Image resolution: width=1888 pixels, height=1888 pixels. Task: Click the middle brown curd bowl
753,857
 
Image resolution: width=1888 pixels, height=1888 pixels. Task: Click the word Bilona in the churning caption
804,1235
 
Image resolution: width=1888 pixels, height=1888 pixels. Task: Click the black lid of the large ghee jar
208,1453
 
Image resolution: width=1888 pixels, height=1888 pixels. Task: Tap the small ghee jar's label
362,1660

▸ **PROBLEM TO SOLVE**:
Reproduce the entries without any changes, starting at the line containing "large ghee jar" and continuing through the final line, with both included.

▸ **RESPONSE TO THIS TASK**:
Image resolution: width=1888 pixels, height=1888 pixels. Task: Click the black lid of the large ghee jar
208,1453
 
Image resolution: width=1888 pixels, height=1888 pixels. Task: Tap the small ghee jar's label
362,1660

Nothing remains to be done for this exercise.